» **EXERCISE DIRECTIONS**
Rescale the listing below by rewriting each line with its request text unchanged and its answer coordinates multiplied by 0.8, rounded to whole numbers with halves rounded up. Begin at the line that has "2023年6月 (449, 874)", stop after the line that has "2021年2月 (449, 1179)", and give only those lines.

» **INPUT RECORDS**

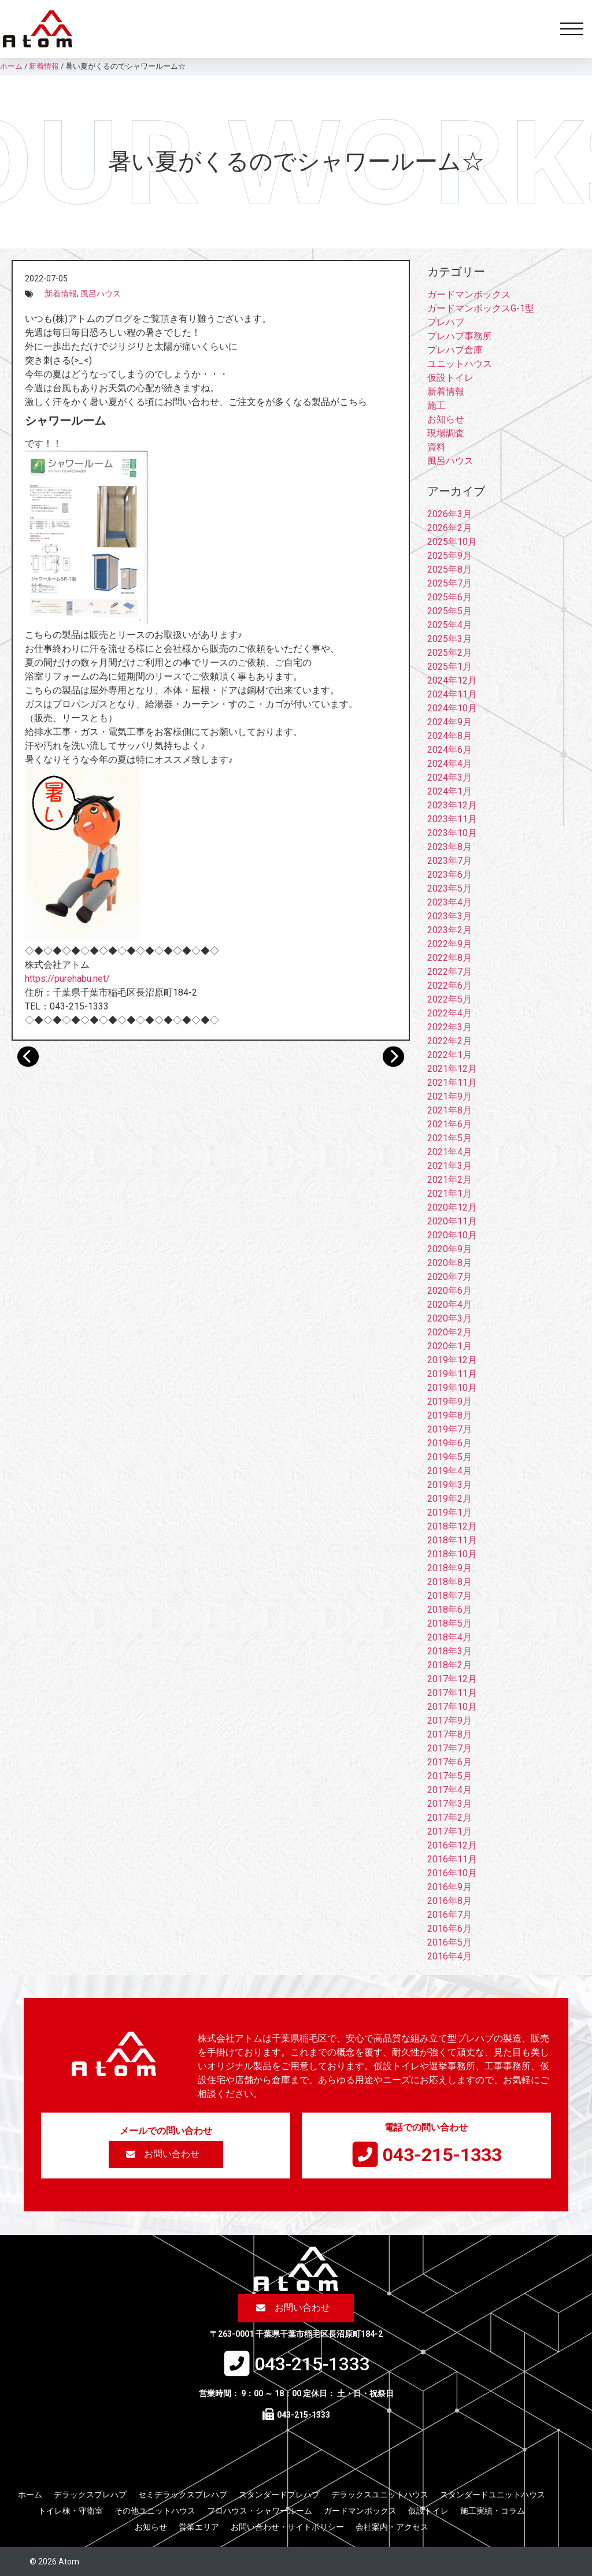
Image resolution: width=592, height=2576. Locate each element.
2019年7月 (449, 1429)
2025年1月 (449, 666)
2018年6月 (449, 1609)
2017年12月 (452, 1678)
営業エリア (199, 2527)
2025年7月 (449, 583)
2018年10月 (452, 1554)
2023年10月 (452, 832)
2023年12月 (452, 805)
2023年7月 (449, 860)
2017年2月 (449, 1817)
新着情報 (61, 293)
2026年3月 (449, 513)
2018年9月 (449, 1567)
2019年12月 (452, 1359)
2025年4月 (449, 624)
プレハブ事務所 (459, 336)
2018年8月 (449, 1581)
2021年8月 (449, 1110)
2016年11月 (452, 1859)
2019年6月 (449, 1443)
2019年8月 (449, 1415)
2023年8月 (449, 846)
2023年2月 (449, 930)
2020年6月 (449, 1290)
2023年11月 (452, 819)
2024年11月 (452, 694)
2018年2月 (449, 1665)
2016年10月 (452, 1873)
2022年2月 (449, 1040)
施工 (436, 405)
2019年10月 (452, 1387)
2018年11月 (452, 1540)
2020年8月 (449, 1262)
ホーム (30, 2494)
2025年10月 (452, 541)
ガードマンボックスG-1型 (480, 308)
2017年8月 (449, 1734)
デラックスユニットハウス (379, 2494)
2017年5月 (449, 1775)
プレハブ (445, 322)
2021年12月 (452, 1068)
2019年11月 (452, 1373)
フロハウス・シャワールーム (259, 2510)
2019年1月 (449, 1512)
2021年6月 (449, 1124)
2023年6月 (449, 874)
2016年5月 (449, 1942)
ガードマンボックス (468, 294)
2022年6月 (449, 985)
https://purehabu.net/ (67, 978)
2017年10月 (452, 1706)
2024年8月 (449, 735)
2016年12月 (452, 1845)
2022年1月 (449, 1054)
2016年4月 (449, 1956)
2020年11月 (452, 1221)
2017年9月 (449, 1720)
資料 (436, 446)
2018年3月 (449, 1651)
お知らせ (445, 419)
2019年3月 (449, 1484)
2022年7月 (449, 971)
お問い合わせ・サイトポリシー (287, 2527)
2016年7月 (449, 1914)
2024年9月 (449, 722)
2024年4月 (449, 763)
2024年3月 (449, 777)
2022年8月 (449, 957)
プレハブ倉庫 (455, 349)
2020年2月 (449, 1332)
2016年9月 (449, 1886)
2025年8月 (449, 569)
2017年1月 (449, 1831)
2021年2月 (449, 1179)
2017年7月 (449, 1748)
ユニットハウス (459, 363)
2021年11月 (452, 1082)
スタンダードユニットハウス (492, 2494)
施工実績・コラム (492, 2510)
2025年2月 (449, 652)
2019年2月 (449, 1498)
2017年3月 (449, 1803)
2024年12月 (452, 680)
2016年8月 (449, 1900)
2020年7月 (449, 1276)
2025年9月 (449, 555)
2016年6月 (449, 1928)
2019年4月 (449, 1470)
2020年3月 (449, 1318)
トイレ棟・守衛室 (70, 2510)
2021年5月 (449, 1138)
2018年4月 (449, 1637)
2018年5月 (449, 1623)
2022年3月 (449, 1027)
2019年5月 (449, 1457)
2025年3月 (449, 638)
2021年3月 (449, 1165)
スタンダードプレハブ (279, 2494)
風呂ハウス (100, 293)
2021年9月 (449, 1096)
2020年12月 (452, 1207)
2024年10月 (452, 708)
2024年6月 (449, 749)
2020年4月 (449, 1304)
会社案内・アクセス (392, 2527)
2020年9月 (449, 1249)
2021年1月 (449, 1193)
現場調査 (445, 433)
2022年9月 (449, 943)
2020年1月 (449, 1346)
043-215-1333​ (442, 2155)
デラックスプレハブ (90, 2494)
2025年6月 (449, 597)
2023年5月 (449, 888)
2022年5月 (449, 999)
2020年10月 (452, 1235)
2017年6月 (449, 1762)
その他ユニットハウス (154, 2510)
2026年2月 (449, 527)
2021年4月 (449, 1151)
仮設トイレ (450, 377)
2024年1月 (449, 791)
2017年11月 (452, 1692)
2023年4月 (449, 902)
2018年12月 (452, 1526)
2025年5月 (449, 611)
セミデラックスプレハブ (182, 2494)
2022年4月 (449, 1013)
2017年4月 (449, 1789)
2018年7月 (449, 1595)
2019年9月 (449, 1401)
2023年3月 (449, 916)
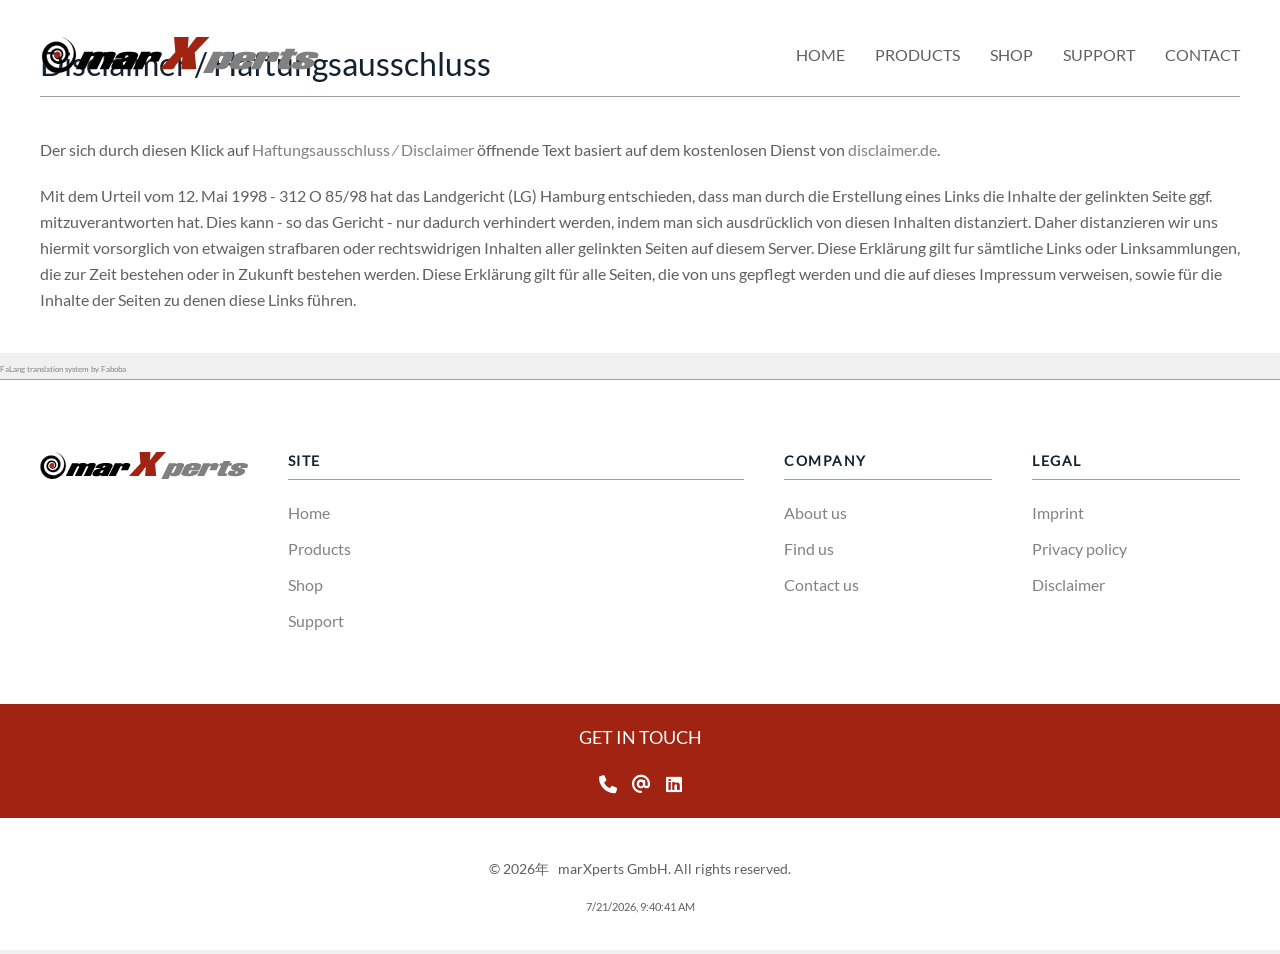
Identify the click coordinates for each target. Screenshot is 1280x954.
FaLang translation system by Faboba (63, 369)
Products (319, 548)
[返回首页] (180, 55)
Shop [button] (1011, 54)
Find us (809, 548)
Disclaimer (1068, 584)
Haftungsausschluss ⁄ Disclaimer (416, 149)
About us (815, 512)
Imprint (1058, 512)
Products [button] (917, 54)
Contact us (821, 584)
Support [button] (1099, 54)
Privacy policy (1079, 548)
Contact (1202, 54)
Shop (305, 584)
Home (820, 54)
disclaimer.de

» **RESULT BELOW**
2023年6月 (359, 699)
2016年5月 (359, 1554)
ガードマンボックス (374, 235)
2022年6月 (359, 788)
https://purehabu.net/ (54, 782)
2017年10月 (362, 1365)
2024年8月 (359, 588)
2016年12月 (362, 1476)
2022年1月 (359, 843)
2016年4月 (359, 1565)
2020年11月 (362, 977)
2017年9月 (359, 1376)
資料 (349, 357)
2018年3月 (359, 1321)
お知らせ (356, 335)
2019年3月 (359, 1187)
2022年7月 (359, 777)
お問い合わせ・サイトポリシー (230, 2022)
2016年7月 (359, 1531)
2024年9月 (359, 578)
2024年4月 (359, 610)
2024年3月 (359, 622)
2022年8月 (359, 766)
プレハブ倉庫 (364, 279)
2020年2月 (359, 1066)
2016年9月 (359, 1509)
2025年8月 (359, 455)
2017年1月 (359, 1465)
2021年2月 (359, 943)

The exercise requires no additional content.